How can we lower the cost of investment? First, stop taxing fictitious profits. Allow full, immediate “expensing” of outlays for capital spending to reflect the full cost of the assets, instead of the current delayed depreciation allowances. Depreciation write-offs take years for equipment, and decades for buildings; they lose value to inflation and the time value of money, and never equal the full cost of the assets. Second, reduce the corporate tax rate.
Those steps would raise expected returns, after taxes, and raise investment. They would make investment in the United States more profitable at any given level of “demand,” either from domestic or foreign buyers. As investment proceeds, the workers paid to produce the new capital will have more to spend, and when the added capital is in place, worker productivity and the supply of goods and services will be higher, real incomes will be higher, and people will “demand” more goods and services.
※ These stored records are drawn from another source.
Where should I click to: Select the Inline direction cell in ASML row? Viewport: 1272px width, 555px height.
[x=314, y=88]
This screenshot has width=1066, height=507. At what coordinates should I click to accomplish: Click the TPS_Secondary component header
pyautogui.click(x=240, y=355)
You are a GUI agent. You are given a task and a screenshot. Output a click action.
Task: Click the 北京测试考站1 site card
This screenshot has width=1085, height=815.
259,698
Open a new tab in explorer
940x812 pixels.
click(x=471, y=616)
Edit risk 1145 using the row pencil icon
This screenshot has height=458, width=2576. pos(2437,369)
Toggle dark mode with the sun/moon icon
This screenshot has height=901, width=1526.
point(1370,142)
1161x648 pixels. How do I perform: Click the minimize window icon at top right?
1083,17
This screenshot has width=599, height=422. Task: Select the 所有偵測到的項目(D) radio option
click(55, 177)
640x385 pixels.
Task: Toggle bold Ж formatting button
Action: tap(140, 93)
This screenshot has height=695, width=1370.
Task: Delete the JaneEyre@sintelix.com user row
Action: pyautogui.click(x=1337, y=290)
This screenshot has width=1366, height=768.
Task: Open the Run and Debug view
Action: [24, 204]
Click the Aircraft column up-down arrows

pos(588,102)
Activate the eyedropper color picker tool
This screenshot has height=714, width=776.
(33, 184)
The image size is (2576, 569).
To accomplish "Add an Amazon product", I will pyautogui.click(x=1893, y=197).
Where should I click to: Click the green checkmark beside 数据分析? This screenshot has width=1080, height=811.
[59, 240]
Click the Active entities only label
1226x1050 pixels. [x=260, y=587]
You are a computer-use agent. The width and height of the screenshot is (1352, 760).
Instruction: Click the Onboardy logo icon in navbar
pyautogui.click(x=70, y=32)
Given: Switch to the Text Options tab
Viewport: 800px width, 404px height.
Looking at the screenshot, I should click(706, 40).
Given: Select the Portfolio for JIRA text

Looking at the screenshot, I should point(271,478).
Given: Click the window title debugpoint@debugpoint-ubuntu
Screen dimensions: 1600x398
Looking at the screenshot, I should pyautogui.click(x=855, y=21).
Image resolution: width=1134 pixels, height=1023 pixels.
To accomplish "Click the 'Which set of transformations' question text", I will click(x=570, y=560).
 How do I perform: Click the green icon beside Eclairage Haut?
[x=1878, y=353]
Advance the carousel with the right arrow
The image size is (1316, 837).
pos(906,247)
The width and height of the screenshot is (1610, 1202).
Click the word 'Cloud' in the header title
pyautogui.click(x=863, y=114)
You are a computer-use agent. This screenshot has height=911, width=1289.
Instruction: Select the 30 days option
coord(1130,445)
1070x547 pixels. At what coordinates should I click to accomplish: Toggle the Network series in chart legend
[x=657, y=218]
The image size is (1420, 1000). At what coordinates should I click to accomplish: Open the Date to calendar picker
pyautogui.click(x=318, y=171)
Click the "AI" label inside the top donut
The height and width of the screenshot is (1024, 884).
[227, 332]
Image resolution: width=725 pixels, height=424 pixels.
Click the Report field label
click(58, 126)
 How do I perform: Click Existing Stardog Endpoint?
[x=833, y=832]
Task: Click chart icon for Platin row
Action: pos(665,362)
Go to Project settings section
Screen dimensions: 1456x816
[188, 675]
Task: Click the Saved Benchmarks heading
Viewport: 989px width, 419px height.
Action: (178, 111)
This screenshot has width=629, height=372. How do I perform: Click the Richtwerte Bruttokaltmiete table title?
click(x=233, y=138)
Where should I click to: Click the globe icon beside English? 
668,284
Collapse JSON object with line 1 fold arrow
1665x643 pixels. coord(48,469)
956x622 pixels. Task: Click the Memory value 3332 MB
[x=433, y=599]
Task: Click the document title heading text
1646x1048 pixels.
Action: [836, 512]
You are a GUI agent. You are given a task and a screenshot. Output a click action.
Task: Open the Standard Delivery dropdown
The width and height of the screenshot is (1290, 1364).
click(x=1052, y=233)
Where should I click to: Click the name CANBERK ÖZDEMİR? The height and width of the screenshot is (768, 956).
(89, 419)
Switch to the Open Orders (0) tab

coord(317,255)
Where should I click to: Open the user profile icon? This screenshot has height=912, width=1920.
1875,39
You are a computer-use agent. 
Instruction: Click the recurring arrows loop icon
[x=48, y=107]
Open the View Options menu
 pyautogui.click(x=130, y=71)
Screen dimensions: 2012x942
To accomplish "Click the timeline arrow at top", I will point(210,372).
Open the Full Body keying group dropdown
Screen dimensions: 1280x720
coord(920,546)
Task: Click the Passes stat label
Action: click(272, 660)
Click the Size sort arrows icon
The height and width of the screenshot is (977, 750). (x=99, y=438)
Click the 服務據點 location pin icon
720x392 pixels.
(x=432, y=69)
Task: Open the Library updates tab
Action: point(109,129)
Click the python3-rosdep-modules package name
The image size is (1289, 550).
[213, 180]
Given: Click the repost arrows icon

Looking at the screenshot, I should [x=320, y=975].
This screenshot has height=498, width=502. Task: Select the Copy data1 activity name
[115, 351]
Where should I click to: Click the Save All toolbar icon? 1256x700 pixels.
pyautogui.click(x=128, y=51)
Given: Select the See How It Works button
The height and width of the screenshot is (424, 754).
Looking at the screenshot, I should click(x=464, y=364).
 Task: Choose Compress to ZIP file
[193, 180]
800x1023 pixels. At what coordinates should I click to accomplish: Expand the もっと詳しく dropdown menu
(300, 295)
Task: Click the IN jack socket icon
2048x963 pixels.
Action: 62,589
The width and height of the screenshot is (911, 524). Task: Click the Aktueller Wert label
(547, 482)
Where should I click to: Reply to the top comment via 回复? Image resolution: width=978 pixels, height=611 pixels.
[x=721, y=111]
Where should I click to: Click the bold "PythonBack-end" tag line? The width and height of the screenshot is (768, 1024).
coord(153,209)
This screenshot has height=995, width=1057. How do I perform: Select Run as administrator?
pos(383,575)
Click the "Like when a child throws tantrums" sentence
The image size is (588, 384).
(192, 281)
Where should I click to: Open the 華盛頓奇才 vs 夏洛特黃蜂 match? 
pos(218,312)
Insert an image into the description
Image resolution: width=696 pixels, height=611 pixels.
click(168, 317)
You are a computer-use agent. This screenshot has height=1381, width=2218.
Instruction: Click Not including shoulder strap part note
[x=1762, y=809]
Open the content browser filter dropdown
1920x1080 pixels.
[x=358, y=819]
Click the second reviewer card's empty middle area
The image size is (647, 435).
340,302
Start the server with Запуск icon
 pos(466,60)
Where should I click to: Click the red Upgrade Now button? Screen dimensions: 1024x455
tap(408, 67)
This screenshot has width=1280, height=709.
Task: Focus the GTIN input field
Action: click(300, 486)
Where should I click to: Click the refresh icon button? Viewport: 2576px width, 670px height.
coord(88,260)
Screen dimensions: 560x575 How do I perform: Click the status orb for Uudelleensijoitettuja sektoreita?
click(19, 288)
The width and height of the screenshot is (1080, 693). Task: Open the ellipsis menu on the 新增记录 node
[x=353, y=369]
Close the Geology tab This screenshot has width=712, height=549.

That is Say’s Law in action.
Anything Worth Doing is Worth Doing Permanently
Be sure to make those changes permanent. The tax code currently allows partial (50%) expensing on a temporary basis, but it is currently due to be phased down and out by 2020. This practice of extending partial expensing for a brief time, as some sort of “counter-cyclical stimulus,” does not give businesses the certainty needed to build a new factory to house additional equipment that it may only be able to afford for one replacement cycle. We need permanent relief to generate a permanently higher stock of capital and permanently higher wages.
This is not a matter of a temporary “stimulus” to tide the economy over a rough patch. The economy has not just fallen off its bicycle, only needing the government to help it up and give it a one-time shove. Rather, the economy is like a race horse that is being slowed down by being made to carry too much extra weight. Removing some of the lead weights from its saddle pocket for one lap around the track will not make it run faster for the whole race, let alone all future races. Government is saddling the private sector with taxes that are too high and regulations that are too burdensome. These drags on performance must be lightened permanently if we are to have a bigger capital stock and a more productive, and better-paid labor force.
[i] On May 4, the Bureau of Labor Statistics reported that non-farm business sector labor productivity decreased at a 1.0-percent annual rate during the first quarter of 2016. This followed a revised drop of 1.7 percent in the fourth quarter of 2015. Year-over-year, from the first quarter of 2015 to the first quarter of 2016, productivity increased 0.6 percent. By comparison, the average gain from 1987-2015 was 2.0 percent.
On May 5, the BLS reported equally gloomy numbers for multi-factor productivity, which measures the output of the combined input of capital and labor, and which captures technological advances and other influences. That index rose at a 0.2-percent annual rate in the non-farm business sector, down from the 2007-2015 average of 0.4 percent. Over the period 1987-2015, multi-factor productivity averaged growth of 0.9 percent, with the highest average annual gains of 1.5 percent from 1995 to 2000 and 1.4 percent from 2000 to 2007.
[ii] Productivity often falls as the economy moves into an economic downturn, when businesses try to hold onto labor in the hope that the drop in production will be short-lived.